◆ PROMPT A:
Answer these questions from the passage on treating infrainguinal occlusive disease.
(i) What did the BASIL trial find when comparing percutaneous and surgical revascularization?
(ii) What happens to a patient whose arterial occlusion cannot be crossed by percutaneous techniques?
(iii) What is the stated corporate rationale behind the device industry's efforts?
◆ PROMPT B:
Carry on the passage about crossing chronic total occlusions in infrainguinal arteries, starting after its last sentence.

◆ PASSAGE SHOWN:
==*==

An increasing number of vascular specialists are employing a percutaneous intervention-first policy for the treatment of infrainguinal occlusive disease, particularly in patients at high risk for surgical procedures. This approach is based on recent reports of reduced morbidity and mortality with an intraluminal or subintimal endovascular approach.1,2 The BASIL trial3 substantiated this preference as well. This multicenter, randomized trial demonstrated essentially no difference in long-term outcomes between percutaneous and surgical revascularization in patients suitable for either form of treatment. Many patients prefer endovascular treatment because of its reduced cost, shorter hospital stay, and reduced procedural morbidity. However, if the patient's arterial occlusion cannot be crossed by percutaneous techniques, the patient will necessarily be relegated to a surgical procedure or, worse, amputation, depending on the arterial anatomy and patient comorbidities.

Crossing chronic total occlusions (CTOs) can be especially challenging if the proximal cap of the occluded arterial segment cannot be engaged or crossed with standard interventional technique. The medical device industry is attempting to address this problem with different types of devices. The corporate rationale behind these efforts is to improve crossing rates that then allow for the delivery of the therapeutic devices (angioplasty balloon, atherectomy catheters, cryoplasty, laser, etc.) to the target lesion.

==*==

Records from a data source:
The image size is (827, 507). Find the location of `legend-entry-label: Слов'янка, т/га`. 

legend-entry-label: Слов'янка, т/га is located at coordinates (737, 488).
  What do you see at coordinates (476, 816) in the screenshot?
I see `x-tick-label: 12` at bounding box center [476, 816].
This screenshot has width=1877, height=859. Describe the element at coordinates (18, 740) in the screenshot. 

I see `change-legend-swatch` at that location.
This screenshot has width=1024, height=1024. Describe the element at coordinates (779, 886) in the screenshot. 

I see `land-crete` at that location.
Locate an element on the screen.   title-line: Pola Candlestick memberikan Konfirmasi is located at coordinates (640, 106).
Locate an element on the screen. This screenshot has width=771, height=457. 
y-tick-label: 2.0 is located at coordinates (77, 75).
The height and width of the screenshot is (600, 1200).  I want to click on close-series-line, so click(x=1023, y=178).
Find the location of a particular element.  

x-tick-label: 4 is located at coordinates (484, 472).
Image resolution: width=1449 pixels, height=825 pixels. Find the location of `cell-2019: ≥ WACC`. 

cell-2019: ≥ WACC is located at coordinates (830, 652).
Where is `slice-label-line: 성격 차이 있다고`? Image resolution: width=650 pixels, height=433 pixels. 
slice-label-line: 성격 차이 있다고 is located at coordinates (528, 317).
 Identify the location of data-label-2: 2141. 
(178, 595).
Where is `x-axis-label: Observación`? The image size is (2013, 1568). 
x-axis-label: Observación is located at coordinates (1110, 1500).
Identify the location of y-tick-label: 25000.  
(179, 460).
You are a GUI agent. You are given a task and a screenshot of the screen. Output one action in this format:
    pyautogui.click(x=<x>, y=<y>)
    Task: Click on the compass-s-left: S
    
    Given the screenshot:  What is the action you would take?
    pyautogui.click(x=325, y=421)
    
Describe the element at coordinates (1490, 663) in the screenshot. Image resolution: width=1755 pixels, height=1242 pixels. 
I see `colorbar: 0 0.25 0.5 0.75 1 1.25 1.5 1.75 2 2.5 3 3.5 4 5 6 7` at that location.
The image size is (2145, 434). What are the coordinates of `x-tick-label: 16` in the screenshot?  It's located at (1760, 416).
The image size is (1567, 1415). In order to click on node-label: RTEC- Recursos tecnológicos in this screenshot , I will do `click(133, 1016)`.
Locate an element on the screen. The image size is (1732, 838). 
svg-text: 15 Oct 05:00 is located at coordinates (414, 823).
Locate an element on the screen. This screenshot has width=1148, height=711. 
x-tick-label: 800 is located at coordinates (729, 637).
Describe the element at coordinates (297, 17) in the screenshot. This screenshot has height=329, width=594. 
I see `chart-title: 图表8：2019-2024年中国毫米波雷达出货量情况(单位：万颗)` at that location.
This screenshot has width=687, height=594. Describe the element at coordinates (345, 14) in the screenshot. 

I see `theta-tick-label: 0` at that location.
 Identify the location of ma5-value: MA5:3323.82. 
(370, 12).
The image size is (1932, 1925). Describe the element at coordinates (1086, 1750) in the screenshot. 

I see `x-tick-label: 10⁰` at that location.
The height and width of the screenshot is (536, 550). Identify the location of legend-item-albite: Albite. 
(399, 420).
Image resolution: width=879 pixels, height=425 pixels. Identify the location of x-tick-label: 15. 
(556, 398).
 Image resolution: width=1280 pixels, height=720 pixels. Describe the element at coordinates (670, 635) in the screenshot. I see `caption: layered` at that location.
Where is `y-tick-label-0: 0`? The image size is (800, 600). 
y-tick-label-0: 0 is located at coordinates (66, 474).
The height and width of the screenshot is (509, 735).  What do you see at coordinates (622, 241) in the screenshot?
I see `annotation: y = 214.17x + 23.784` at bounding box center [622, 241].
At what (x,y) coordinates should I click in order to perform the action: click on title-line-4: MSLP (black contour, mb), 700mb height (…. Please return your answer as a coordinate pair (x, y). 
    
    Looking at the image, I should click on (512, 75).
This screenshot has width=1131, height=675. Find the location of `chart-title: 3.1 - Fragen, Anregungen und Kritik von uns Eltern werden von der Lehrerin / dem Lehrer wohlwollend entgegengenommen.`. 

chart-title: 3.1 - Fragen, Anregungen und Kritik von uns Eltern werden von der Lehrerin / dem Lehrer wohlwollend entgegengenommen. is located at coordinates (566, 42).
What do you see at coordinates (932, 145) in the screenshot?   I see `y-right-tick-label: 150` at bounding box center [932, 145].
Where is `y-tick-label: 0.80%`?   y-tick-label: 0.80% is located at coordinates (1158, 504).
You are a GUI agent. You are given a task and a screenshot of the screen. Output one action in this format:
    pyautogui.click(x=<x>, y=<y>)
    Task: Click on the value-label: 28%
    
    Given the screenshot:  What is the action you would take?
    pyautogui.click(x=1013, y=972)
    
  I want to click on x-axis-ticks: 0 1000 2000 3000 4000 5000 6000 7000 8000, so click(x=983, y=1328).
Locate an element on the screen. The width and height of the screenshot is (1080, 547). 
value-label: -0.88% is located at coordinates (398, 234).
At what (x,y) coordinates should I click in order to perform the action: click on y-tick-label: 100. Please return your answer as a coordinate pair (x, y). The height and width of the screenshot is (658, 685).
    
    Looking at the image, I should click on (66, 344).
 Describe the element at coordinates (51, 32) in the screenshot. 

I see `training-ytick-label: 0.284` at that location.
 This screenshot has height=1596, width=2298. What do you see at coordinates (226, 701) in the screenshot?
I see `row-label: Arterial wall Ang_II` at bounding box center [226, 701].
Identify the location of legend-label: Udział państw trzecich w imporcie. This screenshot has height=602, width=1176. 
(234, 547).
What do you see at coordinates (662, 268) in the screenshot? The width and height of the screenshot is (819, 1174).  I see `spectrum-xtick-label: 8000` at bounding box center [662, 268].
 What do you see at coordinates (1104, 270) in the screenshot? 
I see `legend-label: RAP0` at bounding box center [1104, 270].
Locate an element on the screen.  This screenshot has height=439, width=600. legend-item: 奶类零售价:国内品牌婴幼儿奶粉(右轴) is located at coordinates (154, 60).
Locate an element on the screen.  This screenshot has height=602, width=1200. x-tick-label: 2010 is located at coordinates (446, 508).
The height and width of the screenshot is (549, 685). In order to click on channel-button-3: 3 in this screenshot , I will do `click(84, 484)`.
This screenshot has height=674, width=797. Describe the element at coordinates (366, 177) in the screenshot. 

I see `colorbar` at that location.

==*==

◆ TASK OUTPUT A:
(i) It found essentially no difference in long-term outcomes between percutaneous and surgical revascularization in patients suitable for either form of treatment.
(ii) The patient will be relegated to a surgical procedure or, worse, amputation, depending on the arterial anatomy and patient comorbidities.
(iii) The aim is to improve crossing rates, which then allow therapeutic devices such as angioplasty balloons, atherectomy catheters, cryoplasty and laser to be delivered to the target lesion.

◆ TASK OUTPUT B:
The recent introduction of the Wildcat (Avinger, Redwood City, CA) as a support catheter has allowed our interventional practice to gain experience with this novel device. To date, 111 cases with the Wildcat (model W-400, 0.035-inch guidewire compatible) have been performed on difficult CTOs at our institution. The following cases demonstrate the utility of this catheter in clinical practice.

CASE 1
An 84-year-old man presented with severe rest pain of the left foot for the past 3 months. Physical examination revealed a femoral pulse but none distally. Vascular laboratory data demonstrated an ankle-brachial index of 0.3 and markedly attenuated ankle waveforms. A duplex scan revealed a patent superficial femoral artery (SFA) and popliteal artery occlusion.

He harbored diffuse coronary artery disease not amenable to percutaneous intervention. Angiography revealed a patent SFA and proximal popliteal artery. There was a distal popliteal CTO and severe tibial disease (Figure 1).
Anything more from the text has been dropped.